● Text provided
----
His father, John Shipton, accepted the document at a Darlington celebration today.


He says his son’s been jilted by the Australian government, and the passport ceremony – which follows Ecuador’s decision to grant Mr Assange diplomatic asylum – is a show of solidarity.

Indigenous Social Justice Association president Ray Jackson says the Australian government hasn’t given Mr Assange sufficient aid.

The passport will be sent to Mr Assange in London in the next few days.

John Shipton, Assange’s biological father, said he spoke frequently with the 41-year-old who won asylum from Ecuador to escape extradition from Britain to Sweden, where he faces sexual assault allegations.

“He’s in a small room… and in that he has a treadmill and a sunlamp,” he told AFP in Sydney’s Redfern where he had accepted an Aboriginal Nations passport, for use when travelling within Australia, on behalf of his son.

“But he faces his future with equanimity. He says he may have to spend 12 months in this situation. I think that he’s prepared himself for his long meditation.”

Shipton, 68, said his son was still pressing ahead with his plans to run for the Australian Senate in the national election due next year, and had asked his father to write the constitution for his yet-to-be founded political party.

Sydney-based Shipton said he felt Australians were “genuinely concerned and moved” by the plight of Assange and the work of WikiLeaks, which has published hundreds of thousands of documents online, including confidential United States State Department emails.

He said he had spoken to Assange about the Aboriginal Nationals passport — used for travel through Aboriginal lands in the country.

“This occasion is a further opportunity to generate support for Julian’s situation,” he said.

“The irony is it’s a great help to bring to notice to people that the situation is well, very questionable, morally very questionable.
----
Stored records

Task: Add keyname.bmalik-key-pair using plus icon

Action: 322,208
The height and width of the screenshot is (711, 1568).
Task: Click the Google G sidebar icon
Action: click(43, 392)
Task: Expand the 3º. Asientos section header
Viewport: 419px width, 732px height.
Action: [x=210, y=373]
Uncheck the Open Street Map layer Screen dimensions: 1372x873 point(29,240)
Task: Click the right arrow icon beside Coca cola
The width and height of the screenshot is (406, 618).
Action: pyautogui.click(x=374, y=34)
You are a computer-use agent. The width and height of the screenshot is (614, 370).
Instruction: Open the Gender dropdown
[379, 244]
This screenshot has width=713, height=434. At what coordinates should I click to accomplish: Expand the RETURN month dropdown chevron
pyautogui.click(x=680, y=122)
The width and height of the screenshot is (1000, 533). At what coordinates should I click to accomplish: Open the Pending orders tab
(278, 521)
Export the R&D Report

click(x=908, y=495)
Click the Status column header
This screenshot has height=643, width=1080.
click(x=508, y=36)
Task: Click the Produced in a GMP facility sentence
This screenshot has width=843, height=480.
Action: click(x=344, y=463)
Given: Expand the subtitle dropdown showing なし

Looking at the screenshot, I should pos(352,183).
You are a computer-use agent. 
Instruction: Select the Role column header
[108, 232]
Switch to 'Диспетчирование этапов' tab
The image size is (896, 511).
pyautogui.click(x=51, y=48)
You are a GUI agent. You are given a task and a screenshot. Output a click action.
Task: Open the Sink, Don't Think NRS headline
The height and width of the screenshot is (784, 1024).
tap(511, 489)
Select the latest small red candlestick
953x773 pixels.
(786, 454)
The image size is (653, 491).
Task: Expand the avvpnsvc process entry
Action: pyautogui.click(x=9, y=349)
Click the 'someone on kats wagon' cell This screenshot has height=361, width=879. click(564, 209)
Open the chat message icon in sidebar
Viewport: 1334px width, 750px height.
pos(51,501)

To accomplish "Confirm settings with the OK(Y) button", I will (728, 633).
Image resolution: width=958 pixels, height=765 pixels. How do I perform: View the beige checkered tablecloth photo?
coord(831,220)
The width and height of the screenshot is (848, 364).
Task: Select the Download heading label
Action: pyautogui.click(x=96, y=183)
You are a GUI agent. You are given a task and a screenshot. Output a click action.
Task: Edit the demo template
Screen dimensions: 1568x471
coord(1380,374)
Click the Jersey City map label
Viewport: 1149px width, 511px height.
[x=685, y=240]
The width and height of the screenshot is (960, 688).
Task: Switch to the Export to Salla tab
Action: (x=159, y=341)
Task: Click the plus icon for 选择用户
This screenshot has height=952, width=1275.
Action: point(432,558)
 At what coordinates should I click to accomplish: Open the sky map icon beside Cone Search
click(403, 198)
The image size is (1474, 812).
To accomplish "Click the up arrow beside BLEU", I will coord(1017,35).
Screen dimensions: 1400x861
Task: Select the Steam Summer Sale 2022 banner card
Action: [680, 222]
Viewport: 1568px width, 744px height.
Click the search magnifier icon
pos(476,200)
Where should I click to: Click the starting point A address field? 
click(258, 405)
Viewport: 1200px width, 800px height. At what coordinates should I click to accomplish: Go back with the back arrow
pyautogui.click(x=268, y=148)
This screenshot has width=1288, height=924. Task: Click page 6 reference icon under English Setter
----
● What this task involves
In the report on Assange's Aboriginal Nations passport, what did Assange ask his father to write?

● Answer section
The constitution for his yet-to-be founded political party.